Interpretation

Inszenierte Täuschung

Jizchak wusste, dass Riwka Jakow half, sich den Segen zu erschleichen – er führte sogar Regie

von Yizhak Ahren  28.10.2013 20:34 Uhr

Wenn Jizchak bei Jakows Maskerade Regie führte, wird verständlich, warum er ihn nicht verfluchte, sondern sagte: »Er wird auch ein Gesegneter sein!« (1. Buch Mose 27,33). Foto: Thinkstock

Jizchak wusste, dass Riwka Jakow half, sich den Segen zu erschleichen – er führte sogar Regie

von Yizhak Ahren  28.10.2013 20:34 Uhr

Auf Meinungsverschiedenheiten zwischen jüdischen Bibelexegeten stoßen wir regelmäßig. Wer zum Beispiel den klassischen Torakommentar von Nachmanides (1194–1270) studiert, wird sehen, dass Nachmanides an zahlreichen Stellen zuerst die Ausführungen von Raschi (1040–1105) zitiert, danach Einwände erhebt und am Ende eine andere Erklärung der Schrift vorschlägt.

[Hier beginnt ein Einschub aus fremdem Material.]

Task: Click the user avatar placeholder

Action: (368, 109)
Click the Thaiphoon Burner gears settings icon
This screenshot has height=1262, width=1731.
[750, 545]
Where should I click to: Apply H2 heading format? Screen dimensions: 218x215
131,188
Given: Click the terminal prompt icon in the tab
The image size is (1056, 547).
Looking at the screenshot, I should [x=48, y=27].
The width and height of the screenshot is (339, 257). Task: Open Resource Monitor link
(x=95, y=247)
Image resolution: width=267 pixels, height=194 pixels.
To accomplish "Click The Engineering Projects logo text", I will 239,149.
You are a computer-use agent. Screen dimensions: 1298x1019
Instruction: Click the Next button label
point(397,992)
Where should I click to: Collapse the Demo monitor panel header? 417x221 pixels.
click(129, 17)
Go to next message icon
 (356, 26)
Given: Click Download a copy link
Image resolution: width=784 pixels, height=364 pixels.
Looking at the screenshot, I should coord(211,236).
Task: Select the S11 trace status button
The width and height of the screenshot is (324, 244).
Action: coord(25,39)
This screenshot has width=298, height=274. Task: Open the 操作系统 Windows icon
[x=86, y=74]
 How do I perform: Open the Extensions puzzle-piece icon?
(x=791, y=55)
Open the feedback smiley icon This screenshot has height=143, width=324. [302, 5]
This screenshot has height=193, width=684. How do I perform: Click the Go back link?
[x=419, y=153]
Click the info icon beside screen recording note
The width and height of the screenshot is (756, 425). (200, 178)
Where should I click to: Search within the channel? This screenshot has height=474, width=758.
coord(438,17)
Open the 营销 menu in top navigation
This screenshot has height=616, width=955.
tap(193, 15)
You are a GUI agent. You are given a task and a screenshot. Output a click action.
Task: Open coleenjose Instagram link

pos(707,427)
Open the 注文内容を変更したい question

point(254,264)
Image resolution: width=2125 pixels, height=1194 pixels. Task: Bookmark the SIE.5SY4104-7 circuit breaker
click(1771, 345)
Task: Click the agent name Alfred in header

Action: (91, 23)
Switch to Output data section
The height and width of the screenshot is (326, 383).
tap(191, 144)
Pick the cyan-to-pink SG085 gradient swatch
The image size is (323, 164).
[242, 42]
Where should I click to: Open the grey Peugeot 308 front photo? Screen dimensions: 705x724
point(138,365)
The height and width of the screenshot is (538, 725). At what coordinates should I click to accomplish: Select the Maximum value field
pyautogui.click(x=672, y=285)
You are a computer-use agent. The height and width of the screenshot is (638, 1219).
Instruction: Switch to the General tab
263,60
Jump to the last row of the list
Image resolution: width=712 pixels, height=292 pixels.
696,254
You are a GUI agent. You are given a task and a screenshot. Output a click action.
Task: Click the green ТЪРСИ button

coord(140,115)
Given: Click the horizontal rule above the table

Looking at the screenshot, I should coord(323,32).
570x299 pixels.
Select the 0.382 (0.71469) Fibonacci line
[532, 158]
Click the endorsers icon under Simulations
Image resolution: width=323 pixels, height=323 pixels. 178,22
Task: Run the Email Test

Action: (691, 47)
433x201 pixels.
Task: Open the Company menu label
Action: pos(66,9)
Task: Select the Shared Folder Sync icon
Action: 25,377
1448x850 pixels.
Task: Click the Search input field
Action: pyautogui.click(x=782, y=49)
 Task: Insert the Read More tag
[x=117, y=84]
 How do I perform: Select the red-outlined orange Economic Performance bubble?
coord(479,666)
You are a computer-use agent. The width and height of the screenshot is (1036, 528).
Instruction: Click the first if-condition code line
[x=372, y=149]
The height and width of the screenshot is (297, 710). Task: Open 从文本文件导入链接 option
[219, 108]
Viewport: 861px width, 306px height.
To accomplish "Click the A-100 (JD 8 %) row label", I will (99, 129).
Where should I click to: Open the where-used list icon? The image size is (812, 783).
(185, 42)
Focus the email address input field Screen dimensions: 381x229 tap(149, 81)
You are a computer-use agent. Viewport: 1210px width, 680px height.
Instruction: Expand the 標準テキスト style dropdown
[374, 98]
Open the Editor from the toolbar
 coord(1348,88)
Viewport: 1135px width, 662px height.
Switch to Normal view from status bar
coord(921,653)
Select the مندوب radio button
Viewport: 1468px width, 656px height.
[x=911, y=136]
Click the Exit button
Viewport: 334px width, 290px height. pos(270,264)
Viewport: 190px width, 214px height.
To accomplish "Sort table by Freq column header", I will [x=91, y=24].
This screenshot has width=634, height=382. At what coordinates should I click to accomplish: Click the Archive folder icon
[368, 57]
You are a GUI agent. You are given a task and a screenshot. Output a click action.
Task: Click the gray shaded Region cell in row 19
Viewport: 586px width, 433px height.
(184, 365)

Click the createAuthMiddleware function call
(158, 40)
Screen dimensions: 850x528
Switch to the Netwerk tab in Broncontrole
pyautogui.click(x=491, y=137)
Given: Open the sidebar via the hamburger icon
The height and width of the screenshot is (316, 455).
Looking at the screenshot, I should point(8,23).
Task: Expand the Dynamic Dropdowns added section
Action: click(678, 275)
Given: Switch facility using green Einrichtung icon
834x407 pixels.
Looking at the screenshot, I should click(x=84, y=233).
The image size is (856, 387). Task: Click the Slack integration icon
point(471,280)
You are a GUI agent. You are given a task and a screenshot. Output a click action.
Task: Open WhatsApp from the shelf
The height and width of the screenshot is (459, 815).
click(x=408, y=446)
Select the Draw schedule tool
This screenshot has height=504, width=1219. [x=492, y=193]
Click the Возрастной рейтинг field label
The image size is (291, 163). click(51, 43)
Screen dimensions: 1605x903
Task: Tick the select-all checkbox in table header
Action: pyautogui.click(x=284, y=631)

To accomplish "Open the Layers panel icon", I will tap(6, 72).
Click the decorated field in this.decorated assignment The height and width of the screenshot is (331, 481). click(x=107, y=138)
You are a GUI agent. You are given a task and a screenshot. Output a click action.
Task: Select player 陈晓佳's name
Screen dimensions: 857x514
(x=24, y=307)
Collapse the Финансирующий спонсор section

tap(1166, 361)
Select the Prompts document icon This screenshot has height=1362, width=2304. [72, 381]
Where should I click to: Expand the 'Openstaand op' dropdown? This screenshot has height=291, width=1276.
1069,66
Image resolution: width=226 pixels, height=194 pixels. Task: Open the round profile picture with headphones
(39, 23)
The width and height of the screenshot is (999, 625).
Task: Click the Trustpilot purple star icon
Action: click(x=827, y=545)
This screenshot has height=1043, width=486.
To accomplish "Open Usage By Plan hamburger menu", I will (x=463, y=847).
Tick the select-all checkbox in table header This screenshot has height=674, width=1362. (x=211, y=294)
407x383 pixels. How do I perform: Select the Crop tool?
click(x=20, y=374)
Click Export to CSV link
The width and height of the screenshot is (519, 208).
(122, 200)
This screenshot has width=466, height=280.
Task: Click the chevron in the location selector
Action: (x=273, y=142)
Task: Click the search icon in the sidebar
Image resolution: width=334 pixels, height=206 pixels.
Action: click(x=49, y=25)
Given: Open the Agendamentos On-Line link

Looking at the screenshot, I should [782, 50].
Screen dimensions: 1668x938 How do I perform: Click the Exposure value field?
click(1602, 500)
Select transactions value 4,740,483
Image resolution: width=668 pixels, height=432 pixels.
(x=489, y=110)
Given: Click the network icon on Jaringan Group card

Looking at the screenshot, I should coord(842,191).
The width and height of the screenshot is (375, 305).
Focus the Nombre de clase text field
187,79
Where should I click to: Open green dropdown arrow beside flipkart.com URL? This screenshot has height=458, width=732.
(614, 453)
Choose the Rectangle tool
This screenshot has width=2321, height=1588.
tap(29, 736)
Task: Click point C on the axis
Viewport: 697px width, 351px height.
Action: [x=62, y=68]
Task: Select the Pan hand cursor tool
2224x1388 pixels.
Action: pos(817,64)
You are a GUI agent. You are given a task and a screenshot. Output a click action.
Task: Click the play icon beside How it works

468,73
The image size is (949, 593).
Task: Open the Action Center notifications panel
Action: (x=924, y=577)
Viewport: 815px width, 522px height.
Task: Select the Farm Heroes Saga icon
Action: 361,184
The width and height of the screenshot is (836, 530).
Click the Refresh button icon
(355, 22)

Wer Tora lernt, sollte stets versuchen, beide Auffassungen zu verstehen; erst nach einer Erörterung der Stärken und Schwächen der verschiedenen Ansichten kann ein Forscher der Frage nachgehen, welche Interpretation mehr einleuchtet. Dass in unseren Tagen jemand eine neue Sichtweise ins Gespräch bringen kann, soll hier an einem viel diskutierten Bibelabschnitt gezeigt werden.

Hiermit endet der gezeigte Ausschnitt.